▶ [REQUIREMENT]:
Substitute "screen image" for "screenshot" in the stretch of lines from the one containing "You are a GUI" through the one containing "pyautogui.click(x=216, y=407)", leaving everything else as it is, and return only those lines.

▶ [EXCERPTED RECORDS]:
★ ★ ★ ★

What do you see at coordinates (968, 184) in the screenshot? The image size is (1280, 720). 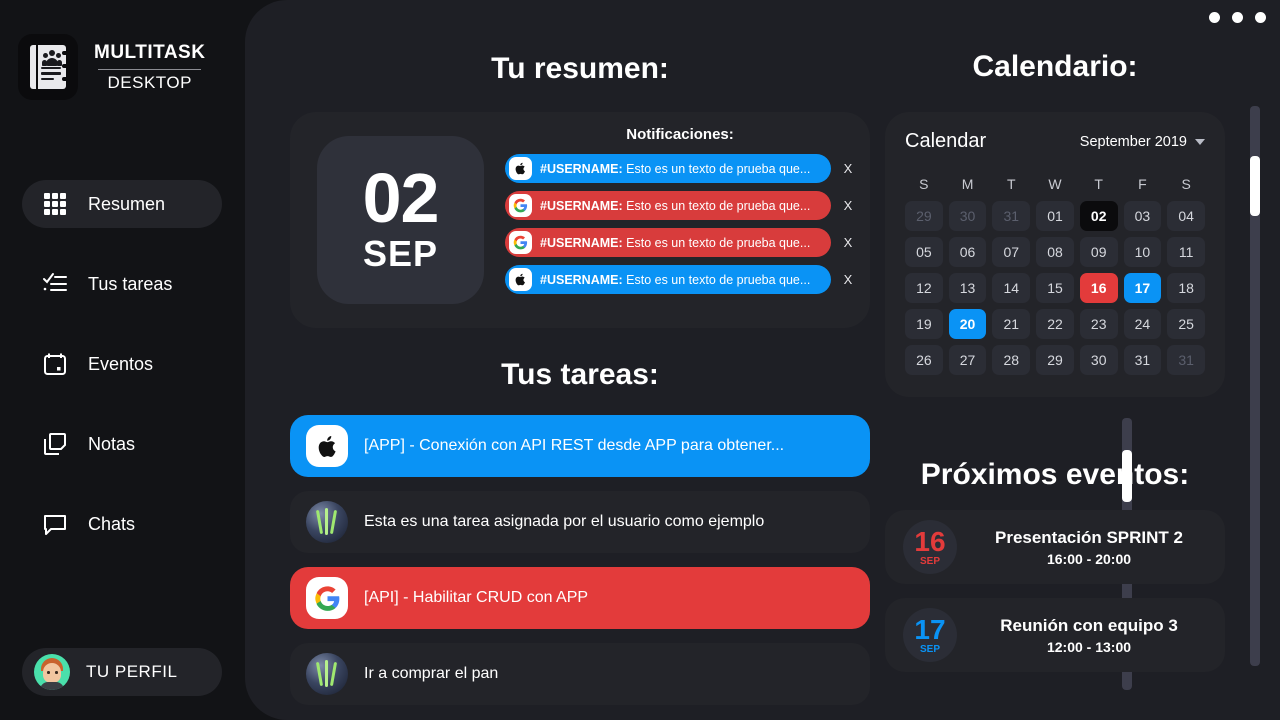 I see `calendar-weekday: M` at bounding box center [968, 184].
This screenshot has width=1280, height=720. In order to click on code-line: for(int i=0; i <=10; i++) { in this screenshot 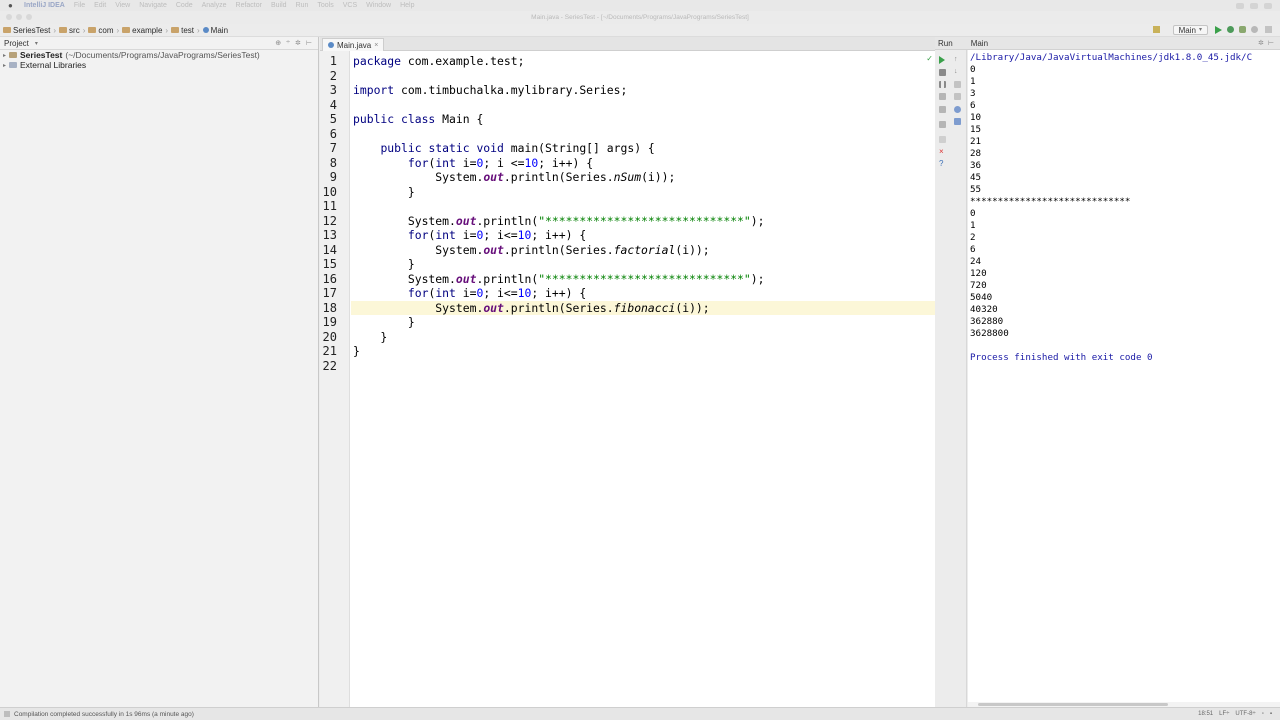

★ ★ ★ ★

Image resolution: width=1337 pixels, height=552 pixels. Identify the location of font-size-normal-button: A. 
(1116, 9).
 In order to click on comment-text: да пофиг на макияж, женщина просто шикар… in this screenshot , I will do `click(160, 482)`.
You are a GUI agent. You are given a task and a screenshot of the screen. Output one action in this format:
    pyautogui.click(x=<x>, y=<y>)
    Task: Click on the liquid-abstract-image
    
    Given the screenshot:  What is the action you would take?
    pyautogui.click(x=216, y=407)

★ ★ ★ ★

▶ [RESPONSE BOX]:
You are a GUI agent. You are given a task and a screen image of the screen. Output one action in this format:
    pyautogui.click(x=<x>, y=<y>)
    Task: Click on the liquid-abstract-image
    
    Given the screen image:  What is the action you would take?
    pyautogui.click(x=216, y=407)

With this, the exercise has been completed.